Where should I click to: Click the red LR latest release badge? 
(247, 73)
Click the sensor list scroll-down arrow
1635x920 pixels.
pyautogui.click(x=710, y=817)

-----

EXERCISE
Rewrite the data above with "icon" in place of "badge", keeping everything else the same.

SOLUTION BELOW
Where should I click to: Click the red LR latest release icon? 
(247, 73)
Click the sensor list scroll-down arrow
1635x920 pixels.
pyautogui.click(x=710, y=817)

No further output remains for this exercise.